§ **Instructions for the task**:
Count the lines below that include the word "Given" and write that number alone.

Information Block Start

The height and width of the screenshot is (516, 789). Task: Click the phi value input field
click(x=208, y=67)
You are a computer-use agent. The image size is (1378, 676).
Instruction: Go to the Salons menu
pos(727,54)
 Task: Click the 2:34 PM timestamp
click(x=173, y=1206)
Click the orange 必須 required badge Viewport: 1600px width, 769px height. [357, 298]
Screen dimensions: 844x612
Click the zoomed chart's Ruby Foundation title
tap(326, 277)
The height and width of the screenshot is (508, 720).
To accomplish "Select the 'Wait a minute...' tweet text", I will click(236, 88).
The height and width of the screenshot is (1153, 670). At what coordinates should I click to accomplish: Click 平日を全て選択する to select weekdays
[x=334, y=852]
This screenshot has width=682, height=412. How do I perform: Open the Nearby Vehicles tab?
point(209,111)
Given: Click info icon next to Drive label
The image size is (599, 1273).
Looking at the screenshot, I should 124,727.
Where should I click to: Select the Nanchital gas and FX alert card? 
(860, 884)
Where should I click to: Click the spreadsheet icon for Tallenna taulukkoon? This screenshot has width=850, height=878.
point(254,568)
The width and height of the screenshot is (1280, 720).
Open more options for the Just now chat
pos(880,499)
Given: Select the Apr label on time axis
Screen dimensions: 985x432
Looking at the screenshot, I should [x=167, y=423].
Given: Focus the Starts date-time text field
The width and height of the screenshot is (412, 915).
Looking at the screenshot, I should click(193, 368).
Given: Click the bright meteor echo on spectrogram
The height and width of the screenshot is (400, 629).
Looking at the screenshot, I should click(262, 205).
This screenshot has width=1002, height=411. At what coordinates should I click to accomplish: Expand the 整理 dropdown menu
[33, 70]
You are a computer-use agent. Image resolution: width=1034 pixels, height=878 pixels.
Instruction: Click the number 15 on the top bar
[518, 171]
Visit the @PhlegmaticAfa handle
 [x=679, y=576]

Information Block End

§ **Answer for the task**:
4